**PROVIDED TEXT**
---*---

Collectively we are sacred geometry, extensions of each other. We are racial beings who belong to the human race, reflecting the human heart. Imagine that our only job is to mirror each other’s goodness.
Ultimately, we are beyond race. Relatively, we must deal with the harm that racial dominance and subordination produce. Each of us must ask, “What kind of society do I want to live in? How can my life be a reflection of racial harmony and an example of racial well-being for future generations?”
The end game of being mindful of race is not that we all get along or love each other because we are told it’s the right thing to do. It’s more about an ever-growing awareness of how we impact and care for each other. It’s not a problem in my mind that we live in segregated neighborhoods or even go to separate schools, although there is much enrichment from the diversity of integration. It’s more about how all neighborhoods and schools support wholesomeness and the dignity of the human spirit. It’s about eliminating racial dominance and healing racial aversion. It’s about ensuring that no joy is experienced at the expense of other races. It’s okay that I’m not invited to your home even after knowing you for many years, but it’s not okay that it’s not safe for my grandchildren to leave home without the fear of being harmed and that so many brown bodies are marginalized and warehoused in prisons.
“Count on being present and doing what must be done in the moment with as much kindness as you can imagine.”
Deep within all humans is the desire to be safe, healthy, happy, and inspired and to earn a living, be respected, and be peaceful—free from harm and distress. Most POC I know are not trying to be white; they are trying to be themselves and to live without racial subordination or exploitation. All human beings, regardless of race, should have clean water, nourishing food, quality medical care, adequate shelter, and a loving sense of belonging. Too many brown and poor bodies live far removed from these basic human needs. Racial transformation requires social balance and heartfulness, where we take care of the earth and each other.

---*---

**DATASET RECORDS**
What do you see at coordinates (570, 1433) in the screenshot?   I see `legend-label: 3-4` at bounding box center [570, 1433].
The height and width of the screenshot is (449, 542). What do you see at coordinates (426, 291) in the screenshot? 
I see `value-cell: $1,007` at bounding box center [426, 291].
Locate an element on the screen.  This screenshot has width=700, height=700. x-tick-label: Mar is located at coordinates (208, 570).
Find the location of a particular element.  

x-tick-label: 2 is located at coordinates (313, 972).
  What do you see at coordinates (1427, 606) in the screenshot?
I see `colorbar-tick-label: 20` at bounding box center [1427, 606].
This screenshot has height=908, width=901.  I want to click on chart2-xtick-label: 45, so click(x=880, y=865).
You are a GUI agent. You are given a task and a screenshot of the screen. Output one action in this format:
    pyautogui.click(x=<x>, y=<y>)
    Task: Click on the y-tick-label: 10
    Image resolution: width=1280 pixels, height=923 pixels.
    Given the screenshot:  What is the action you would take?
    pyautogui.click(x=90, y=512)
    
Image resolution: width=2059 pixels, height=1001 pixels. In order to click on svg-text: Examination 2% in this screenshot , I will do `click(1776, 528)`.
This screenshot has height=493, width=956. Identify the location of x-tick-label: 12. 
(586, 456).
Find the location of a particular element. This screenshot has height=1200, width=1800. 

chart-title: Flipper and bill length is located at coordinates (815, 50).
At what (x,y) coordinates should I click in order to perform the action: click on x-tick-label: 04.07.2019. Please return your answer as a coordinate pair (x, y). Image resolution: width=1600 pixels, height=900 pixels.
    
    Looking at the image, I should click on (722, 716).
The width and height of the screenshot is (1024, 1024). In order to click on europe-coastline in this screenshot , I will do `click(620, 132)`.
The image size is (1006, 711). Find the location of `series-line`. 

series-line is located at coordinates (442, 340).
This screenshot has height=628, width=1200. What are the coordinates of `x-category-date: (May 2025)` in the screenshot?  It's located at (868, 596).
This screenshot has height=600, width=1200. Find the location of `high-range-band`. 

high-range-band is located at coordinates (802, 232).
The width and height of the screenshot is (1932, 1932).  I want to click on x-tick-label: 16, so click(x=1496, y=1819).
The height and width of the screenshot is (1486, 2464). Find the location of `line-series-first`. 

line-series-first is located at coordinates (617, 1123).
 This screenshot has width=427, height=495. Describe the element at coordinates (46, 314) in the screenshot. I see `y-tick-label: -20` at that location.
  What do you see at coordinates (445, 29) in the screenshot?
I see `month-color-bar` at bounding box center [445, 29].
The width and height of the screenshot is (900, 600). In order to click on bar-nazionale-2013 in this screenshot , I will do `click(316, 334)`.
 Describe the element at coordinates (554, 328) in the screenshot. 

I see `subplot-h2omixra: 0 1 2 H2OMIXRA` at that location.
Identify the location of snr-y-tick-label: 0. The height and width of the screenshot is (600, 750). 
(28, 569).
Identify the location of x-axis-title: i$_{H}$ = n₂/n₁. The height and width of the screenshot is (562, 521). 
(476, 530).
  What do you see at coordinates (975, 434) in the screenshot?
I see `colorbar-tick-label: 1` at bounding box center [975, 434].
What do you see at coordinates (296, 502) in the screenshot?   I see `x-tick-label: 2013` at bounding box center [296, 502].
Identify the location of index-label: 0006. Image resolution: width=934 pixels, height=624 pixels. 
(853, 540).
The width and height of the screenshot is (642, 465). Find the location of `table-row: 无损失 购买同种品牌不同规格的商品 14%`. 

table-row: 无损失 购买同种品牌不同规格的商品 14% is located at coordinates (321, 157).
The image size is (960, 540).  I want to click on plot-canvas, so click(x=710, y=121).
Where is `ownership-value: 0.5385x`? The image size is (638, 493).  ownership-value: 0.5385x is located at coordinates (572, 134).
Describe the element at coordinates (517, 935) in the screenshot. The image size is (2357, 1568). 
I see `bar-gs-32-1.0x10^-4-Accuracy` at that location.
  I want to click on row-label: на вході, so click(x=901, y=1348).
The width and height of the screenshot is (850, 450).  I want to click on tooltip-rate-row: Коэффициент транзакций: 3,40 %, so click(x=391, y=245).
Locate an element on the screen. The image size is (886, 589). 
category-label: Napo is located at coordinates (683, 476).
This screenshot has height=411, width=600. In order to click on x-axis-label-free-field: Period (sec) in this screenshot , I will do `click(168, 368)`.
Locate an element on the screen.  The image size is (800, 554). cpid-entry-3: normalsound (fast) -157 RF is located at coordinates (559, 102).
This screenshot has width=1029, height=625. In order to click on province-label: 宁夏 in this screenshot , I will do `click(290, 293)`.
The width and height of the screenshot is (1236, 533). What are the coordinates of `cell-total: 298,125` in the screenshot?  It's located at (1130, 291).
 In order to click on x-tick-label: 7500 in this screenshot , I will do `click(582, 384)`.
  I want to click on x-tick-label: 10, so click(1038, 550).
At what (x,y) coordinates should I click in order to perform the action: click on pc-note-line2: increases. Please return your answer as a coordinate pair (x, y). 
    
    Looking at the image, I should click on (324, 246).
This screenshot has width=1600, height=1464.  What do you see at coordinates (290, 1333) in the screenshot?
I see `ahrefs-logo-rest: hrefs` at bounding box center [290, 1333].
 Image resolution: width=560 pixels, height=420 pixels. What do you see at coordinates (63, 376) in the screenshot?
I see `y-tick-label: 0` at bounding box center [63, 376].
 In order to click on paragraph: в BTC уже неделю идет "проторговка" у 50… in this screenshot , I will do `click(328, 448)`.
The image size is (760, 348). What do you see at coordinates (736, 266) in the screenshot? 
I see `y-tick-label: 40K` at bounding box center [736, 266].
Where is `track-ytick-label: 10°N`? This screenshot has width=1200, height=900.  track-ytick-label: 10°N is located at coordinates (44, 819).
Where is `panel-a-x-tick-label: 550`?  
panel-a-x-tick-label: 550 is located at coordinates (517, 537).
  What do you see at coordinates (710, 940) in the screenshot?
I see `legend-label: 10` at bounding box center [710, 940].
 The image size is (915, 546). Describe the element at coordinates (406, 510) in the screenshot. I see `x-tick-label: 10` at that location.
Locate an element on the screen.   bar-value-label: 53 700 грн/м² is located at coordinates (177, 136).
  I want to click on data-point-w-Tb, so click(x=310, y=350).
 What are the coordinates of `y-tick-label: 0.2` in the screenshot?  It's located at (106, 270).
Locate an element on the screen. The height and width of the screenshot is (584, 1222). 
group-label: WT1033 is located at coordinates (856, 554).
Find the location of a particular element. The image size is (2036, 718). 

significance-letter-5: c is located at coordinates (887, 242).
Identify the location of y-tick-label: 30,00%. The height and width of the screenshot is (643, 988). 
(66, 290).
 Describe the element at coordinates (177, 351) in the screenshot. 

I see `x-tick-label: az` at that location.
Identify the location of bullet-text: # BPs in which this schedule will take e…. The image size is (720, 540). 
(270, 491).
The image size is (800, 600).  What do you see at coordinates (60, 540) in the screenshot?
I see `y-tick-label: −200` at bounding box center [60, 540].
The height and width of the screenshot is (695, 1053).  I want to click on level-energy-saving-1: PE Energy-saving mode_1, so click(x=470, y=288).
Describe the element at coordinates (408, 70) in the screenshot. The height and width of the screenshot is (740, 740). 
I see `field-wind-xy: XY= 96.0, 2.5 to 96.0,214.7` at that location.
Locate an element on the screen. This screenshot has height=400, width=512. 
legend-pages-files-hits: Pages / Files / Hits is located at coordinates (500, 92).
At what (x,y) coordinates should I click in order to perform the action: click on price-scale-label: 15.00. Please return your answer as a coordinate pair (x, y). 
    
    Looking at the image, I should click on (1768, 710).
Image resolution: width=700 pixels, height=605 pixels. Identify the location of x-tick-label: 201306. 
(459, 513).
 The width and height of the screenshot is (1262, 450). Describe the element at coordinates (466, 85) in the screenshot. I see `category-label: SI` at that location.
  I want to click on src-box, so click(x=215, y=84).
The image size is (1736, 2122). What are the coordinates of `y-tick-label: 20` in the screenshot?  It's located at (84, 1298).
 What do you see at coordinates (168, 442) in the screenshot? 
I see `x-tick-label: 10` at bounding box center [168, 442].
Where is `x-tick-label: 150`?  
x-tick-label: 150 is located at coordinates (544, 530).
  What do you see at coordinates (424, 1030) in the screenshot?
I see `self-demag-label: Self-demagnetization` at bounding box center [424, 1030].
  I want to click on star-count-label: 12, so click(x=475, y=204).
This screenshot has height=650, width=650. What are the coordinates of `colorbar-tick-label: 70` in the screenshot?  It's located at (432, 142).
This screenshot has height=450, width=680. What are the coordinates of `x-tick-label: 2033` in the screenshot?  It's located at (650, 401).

---*---

**EXERCISE DETAILS**
Reproduce the passage on race and racial healing above, word for word and in full.

**TASK OUTPUT**
Collectively we are sacred geometry, extensions of each other. We are racial beings who belong to the human race, reflecting the human heart. Imagine that our only job is to mirror each other’s goodness.
Ultimately, we are beyond race. Relatively, we must deal with the harm that racial dominance and subordination produce. Each of us must ask, “What kind of society do I want to live in? How can my life be a reflection of racial harmony and an example of racial well-being for future generations?”
The end game of being mindful of race is not that we all get along or love each other because we are told it’s the right thing to do. It’s more about an ever-growing awareness of how we impact and care for each other. It’s not a problem in my mind that we live in segregated neighborhoods or even go to separate schools, although there is much enrichment from the diversity of integration. It’s more about how all neighborhoods and schools support wholesomeness and the dignity of the human spirit. It’s about eliminating racial dominance and healing racial aversion. It’s about ensuring that no joy is experienced at the expense of other races. It’s okay that I’m not invited to your home even after knowing you for many years, but it’s not okay that it’s not safe for my grandchildren to leave home without the fear of being harmed and that so many brown bodies are marginalized and warehoused in prisons.
“Count on being present and doing what must be done in the moment with as much kindness as you can imagine.”
Deep within all humans is the desire to be safe, healthy, happy, and inspired and to earn a living, be respected, and be peaceful—free from harm and distress. Most POC I know are not trying to be white; they are trying to be themselves and to live without racial subordination or exploitation. All human beings, regardless of race, should have clean water, nourishing food, quality medical care, adequate shelter, and a loving sense of belonging. Too many brown and poor bodies live far removed from these basic human needs. Racial transformation requires social balance and heartfulness, where we take care of the earth and each other.